Heat five tablespoons of olive oil in a capacious casserole dish that has a fitting lid. Set it over a fairly high heat. Once the oil is shimmering, add the onion slices and a teaspoon of salt. Sauté, stirring occasionally, for about 10 minutes, until the onion is soft enough to be cut a wooden spoon.

Step Two

Add the minced garlic and cook for another two minutes, while stirring. Then, add the potato wedges and oregano, stirring until they are well coated in the oil. Spoon in the tomato puree and cook for one minute. Add the chopped tomatoes along with 400ml of water. Let it come to a boil, then cover the pan, lower the heat to a gentle simmer, and leave to cook for 20 minutes.

Preparing the Topping

Meanwhile, prepare the whipped feta.

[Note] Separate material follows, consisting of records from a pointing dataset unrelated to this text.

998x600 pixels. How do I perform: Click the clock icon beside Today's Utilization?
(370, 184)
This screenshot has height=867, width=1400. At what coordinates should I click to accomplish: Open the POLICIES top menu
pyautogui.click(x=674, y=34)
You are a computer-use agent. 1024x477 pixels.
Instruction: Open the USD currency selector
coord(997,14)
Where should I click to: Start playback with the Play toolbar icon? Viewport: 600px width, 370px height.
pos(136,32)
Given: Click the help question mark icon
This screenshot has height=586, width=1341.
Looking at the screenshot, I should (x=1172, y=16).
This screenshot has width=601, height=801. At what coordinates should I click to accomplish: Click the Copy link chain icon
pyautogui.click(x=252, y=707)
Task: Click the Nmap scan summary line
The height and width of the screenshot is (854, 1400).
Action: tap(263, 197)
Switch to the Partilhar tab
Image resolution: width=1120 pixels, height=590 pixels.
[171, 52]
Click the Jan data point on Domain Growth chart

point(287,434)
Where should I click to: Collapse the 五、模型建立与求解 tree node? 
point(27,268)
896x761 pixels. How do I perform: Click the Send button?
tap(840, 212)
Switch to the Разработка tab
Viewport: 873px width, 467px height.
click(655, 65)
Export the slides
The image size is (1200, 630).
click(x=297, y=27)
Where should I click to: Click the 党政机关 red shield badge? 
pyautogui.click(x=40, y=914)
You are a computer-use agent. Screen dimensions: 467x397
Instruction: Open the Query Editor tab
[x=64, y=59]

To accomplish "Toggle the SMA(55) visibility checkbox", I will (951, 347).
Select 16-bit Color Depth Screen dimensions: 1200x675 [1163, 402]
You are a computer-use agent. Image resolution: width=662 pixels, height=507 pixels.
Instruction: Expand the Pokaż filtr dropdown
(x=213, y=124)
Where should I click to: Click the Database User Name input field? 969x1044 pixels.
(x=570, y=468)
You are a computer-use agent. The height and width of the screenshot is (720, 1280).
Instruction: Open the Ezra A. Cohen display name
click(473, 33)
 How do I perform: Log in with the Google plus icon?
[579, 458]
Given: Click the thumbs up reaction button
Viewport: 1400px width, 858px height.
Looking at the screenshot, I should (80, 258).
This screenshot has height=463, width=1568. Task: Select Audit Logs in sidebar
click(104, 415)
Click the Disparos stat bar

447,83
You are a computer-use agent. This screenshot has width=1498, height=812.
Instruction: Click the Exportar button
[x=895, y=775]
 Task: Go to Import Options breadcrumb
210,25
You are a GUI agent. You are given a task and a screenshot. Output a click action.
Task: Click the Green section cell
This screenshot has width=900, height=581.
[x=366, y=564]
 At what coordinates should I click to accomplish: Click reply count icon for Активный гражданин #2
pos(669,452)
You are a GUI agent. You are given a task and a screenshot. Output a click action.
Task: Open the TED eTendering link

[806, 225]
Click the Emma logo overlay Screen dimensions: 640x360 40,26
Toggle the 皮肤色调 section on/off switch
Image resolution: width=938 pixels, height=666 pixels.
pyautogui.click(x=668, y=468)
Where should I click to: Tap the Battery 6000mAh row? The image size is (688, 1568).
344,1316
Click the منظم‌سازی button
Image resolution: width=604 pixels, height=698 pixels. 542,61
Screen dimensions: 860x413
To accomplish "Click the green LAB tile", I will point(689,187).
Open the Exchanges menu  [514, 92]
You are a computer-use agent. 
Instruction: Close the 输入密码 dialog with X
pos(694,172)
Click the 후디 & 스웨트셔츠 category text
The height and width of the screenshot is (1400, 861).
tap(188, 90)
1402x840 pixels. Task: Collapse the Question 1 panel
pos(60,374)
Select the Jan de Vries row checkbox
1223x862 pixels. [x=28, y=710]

In a small bowl with a hand blender, blitz the feta, Greek yoghurt, lemon zest and juice, three tablespoons of olive oil, and a big pinch or two of salt until the mixture is smooth and creamy.

4. Final Simmer

Fold the pitted kalamata olives into the potato stew. Leave it to bubble uncovered for a further 15-20 minutes, until the potatoes are tender all the way through and the sauce has become beautifully cohesive.

5. To Serve

Spoon the warm yahni into serving dishes. Crown each with a generous spoonful of the whipped feta and a dusting of dried oregano.

The stew is a celebration to the beauty of simple ingredients turned into something special by slow braising. Enjoy!

Kenneth Hayden
Kenneth Hayden

Lena is a tech enthusiast and software developer with a passion for gaming and digital innovation.